In the listing below, how many lines contain the word "screenshot"? Please respond with the number only.

───── RAW DATA

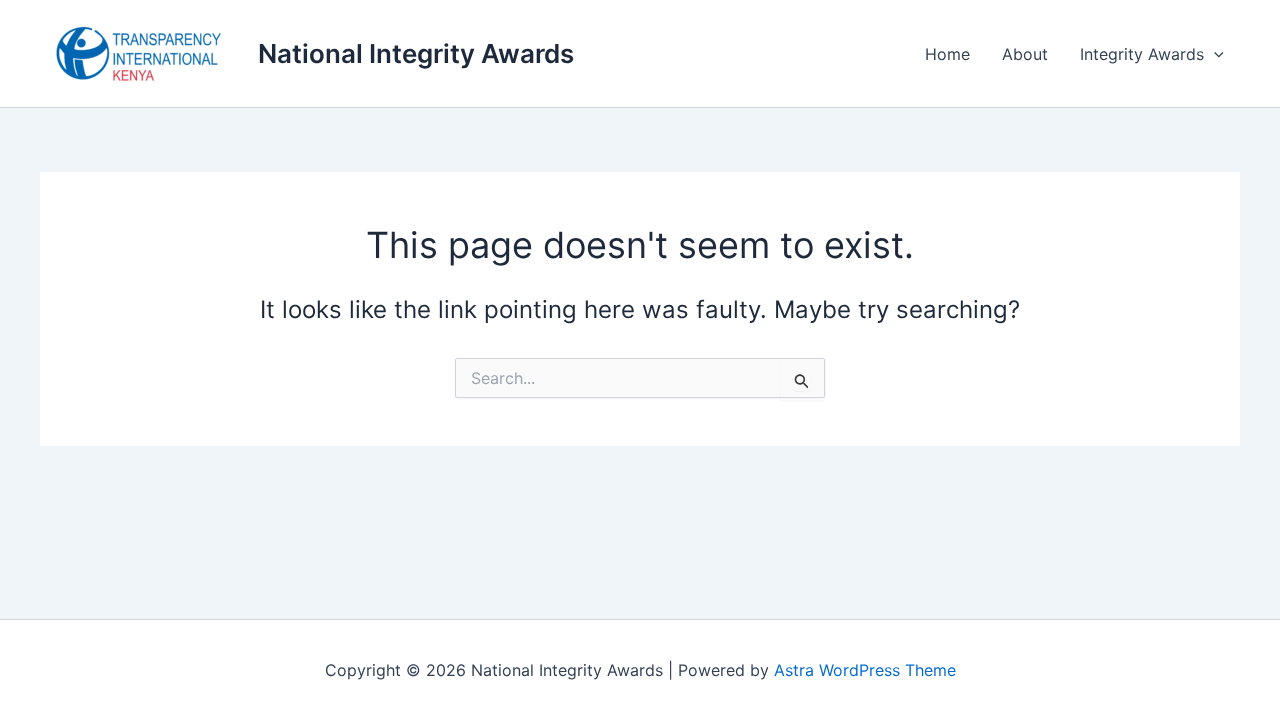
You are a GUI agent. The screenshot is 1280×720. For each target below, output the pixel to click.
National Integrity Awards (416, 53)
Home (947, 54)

──────────
───── RAW DATA

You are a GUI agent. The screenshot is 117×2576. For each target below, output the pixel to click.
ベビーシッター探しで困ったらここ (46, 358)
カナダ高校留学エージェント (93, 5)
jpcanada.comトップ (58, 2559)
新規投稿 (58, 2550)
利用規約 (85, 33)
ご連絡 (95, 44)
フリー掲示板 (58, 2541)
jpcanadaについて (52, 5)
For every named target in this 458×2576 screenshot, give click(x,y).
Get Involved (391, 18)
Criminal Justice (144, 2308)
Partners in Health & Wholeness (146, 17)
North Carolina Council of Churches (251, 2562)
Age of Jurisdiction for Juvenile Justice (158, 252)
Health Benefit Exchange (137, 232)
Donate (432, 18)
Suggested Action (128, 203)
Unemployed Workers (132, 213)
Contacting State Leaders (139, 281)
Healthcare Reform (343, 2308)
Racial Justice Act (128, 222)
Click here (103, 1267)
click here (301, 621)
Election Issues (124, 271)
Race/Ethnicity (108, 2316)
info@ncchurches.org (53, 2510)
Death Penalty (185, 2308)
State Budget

──────────

SOLUTION TO THE EXERCISE:
3